(Explore the material)
(1) In the article on LRBA related-party interest rates below, what rate applies to listed shares/units from 1 July 2024?
(2) From the article on LRBA related-party interest rates below, quote the passage from "A history of" up to and including "July 2024 onwards.".

:: Provided text ::

Confirmed LRBA related party rates to increase from 1 July

Author: Emma Partenza, Senior SMSF Manager, TAG Financial Services

The Reserve Bank of Australia Indicator Lending Rates were released earlier this week for May 2024. The impact is for SMSFs who have borrowed monies from related parties, under the safe harbour guidelines of Practical Compliance Guideline 2016/5. This PCG ensures the loan terms are set on an arm’s length basis and are commercial (i.e. terms consistent with dealing with third parties in the marketplace). Where its complied with, funds will not fall foul of non-arm’s length income provisions.

From 1 July 2024 the interest rate will again increase to 9.35% for real property, and 11.35% for listed shares/units.

A history of recent interest rates is as follows:

YearInterest rate – Real PropertyInterest rate – Listed Shares/Units
2024-259.35%11.35%
2023-248.85%10.85%
2022-235.35%7.35%
2021-225.10%7.10%
2020-215.10%7.10%
2019-205.94%7.94%

Loan repayments from the SMSF to the related party lender need to be re-calculated as a result. This will impact repayments made from July 2024 onwards.

Let’s take a fund who had an outstanding LRBA loan with the following terms (under safe harbour provisions):

Loan balance$548,000 at 1 July 2023
Interest rate9.35%
Fixed/VariableVariable
Loan term11 years remaining
SecurityRegistered mortgage
Repayment frequencyMonthly repayments of principal and interest

Monthly repayments of principal and interest are calculated to be $6,650 per month during FY2025 (up from $6,510 in FY2024). An additional $1,700 in yearly repayments need to be funded by the SMSF in 2024-25.

:::
:: Exercise data ::

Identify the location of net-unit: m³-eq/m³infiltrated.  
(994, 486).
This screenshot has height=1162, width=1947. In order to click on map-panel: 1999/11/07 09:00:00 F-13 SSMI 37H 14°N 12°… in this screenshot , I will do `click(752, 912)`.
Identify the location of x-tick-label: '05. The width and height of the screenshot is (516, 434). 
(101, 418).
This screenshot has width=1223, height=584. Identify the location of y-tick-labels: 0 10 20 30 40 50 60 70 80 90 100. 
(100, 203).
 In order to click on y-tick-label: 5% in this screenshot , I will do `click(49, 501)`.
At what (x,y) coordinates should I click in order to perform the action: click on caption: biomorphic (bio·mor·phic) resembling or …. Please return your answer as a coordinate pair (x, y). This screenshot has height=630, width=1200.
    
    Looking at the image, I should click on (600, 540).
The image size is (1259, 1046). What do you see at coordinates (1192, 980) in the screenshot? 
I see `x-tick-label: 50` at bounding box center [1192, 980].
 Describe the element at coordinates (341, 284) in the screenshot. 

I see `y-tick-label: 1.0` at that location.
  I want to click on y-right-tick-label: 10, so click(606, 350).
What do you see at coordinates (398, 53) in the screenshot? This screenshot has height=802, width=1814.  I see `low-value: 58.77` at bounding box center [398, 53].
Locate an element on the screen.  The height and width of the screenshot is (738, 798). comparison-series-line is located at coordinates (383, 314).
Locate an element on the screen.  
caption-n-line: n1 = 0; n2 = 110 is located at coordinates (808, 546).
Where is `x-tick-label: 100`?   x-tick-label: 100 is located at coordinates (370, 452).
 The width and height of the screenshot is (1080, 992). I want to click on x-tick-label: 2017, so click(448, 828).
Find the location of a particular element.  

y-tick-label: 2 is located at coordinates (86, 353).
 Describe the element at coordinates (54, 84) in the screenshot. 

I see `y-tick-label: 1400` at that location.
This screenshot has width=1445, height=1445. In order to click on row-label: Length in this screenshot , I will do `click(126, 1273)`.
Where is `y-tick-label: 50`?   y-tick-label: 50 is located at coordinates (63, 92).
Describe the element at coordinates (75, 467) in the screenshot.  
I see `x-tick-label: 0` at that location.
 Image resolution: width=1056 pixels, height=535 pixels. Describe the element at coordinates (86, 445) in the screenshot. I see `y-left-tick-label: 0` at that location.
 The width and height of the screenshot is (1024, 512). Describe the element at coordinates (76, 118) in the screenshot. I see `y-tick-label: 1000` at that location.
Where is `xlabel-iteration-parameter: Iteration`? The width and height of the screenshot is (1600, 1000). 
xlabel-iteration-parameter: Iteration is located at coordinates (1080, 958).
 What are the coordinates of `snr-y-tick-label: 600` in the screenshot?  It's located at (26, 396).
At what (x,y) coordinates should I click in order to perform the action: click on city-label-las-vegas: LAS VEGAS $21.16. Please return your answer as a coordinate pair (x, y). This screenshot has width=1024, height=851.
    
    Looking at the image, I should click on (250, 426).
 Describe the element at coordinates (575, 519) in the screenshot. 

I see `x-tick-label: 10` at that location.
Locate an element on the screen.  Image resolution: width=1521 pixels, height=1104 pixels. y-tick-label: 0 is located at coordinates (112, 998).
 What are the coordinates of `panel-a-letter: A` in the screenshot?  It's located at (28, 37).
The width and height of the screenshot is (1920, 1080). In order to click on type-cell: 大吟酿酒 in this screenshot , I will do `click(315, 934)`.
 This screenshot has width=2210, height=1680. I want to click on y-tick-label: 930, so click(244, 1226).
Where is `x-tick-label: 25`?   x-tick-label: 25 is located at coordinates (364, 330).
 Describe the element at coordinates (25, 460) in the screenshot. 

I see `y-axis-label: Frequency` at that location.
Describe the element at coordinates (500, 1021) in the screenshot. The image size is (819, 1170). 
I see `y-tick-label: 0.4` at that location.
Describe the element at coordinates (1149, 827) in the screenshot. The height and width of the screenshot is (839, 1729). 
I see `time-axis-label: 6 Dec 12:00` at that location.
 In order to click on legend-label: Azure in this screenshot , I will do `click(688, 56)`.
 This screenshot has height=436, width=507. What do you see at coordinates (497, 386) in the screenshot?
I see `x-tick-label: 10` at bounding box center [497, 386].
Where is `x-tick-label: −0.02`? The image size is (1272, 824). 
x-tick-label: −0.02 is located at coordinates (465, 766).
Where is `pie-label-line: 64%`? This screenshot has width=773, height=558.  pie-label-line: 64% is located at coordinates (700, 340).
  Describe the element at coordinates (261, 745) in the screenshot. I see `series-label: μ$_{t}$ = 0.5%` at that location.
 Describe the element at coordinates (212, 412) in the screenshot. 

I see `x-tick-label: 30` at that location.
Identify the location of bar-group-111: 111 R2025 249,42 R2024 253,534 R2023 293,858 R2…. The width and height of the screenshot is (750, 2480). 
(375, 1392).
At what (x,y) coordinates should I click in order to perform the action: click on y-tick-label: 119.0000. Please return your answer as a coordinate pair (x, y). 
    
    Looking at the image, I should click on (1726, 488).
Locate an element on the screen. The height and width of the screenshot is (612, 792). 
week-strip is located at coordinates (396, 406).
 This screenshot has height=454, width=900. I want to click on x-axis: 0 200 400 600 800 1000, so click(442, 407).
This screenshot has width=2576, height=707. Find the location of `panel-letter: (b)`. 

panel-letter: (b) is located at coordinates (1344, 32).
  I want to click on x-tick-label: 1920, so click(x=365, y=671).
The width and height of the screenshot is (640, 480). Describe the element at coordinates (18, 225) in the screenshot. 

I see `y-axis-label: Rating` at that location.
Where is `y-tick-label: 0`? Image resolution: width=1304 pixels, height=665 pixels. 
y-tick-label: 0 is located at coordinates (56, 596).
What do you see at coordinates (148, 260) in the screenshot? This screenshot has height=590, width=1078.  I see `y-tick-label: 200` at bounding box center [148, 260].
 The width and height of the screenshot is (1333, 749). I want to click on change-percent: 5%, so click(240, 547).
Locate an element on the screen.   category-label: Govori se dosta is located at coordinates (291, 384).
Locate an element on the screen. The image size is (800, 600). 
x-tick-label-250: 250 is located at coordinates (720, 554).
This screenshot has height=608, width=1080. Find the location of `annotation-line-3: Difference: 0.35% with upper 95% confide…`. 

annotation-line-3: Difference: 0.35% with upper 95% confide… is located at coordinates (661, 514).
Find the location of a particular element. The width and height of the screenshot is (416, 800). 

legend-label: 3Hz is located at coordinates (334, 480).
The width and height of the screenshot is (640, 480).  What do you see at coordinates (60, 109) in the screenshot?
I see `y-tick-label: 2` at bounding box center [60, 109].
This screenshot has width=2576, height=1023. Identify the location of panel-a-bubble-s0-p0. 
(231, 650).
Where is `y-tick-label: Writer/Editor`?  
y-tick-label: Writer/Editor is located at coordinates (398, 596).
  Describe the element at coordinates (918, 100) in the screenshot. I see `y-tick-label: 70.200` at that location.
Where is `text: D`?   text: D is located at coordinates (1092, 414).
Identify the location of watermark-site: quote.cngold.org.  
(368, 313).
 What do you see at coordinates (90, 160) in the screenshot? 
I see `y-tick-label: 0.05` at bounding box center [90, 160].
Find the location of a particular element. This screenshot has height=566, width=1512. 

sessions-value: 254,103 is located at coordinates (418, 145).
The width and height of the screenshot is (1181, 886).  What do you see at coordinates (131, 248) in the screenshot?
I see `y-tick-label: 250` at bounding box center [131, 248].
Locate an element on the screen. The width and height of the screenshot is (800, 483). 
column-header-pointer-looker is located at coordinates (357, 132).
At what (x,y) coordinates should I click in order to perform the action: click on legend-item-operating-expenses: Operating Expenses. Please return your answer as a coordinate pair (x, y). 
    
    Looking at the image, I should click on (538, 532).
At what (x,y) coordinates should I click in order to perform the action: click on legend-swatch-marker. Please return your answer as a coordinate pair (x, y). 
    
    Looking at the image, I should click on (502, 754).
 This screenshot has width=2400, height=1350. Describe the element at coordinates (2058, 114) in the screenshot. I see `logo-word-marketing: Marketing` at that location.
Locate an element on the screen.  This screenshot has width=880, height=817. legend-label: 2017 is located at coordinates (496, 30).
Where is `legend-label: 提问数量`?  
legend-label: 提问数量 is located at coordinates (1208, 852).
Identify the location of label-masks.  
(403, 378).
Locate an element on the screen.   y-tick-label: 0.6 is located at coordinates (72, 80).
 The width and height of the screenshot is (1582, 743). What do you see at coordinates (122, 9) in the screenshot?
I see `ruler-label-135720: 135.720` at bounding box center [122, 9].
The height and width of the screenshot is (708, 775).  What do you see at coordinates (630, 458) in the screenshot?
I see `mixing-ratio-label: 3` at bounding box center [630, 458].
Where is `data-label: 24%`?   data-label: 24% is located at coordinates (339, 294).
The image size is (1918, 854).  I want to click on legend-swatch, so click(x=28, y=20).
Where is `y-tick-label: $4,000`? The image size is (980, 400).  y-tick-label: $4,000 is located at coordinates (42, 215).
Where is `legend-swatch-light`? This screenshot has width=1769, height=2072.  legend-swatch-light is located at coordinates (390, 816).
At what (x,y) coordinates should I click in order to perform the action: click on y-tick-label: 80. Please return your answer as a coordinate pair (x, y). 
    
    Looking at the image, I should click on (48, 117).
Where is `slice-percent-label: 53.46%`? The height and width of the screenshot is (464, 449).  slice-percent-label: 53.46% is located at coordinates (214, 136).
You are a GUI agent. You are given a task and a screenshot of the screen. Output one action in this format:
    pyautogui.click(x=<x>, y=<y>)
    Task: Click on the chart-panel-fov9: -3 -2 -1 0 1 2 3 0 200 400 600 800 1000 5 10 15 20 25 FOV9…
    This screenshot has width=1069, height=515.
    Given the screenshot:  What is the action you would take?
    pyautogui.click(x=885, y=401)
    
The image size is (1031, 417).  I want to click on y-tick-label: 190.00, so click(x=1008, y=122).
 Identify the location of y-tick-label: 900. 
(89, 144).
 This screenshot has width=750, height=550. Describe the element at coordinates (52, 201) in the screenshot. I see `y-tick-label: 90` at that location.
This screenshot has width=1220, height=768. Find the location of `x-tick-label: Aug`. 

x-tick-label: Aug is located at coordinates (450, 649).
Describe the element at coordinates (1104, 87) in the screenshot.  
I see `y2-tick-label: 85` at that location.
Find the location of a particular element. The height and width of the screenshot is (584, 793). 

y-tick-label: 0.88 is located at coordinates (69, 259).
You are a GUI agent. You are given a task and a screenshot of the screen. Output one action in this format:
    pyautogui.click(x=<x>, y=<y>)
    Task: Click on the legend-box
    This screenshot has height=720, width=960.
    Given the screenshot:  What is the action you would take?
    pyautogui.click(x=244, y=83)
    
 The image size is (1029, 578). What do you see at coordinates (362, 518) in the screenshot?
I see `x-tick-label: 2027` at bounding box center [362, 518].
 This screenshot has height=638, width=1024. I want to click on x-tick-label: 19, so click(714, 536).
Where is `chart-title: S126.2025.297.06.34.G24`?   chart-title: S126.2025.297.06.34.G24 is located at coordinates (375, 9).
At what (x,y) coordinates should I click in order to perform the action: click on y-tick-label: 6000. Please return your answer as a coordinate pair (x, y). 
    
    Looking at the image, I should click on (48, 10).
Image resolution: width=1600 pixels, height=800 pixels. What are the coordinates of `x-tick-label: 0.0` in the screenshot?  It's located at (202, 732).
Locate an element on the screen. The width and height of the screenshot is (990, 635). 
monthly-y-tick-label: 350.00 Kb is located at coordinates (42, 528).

:::

(Results by task)
(1) 11.35%

(2)
A history of recent interest rates is as follows:

YearInterest rate – Real PropertyInterest rate – Listed Shares/Units
2024-259.35%11.35%
2023-248.85%10.85%
2022-235.35%7.35%
2021-225.10%7.10%
2020-215.10%7.10%
2019-205.94%7.94%

Loan repayments from the SMSF to the related party lender need to be re-calculated as a result. This will impact repayments made from July 2024 onwards.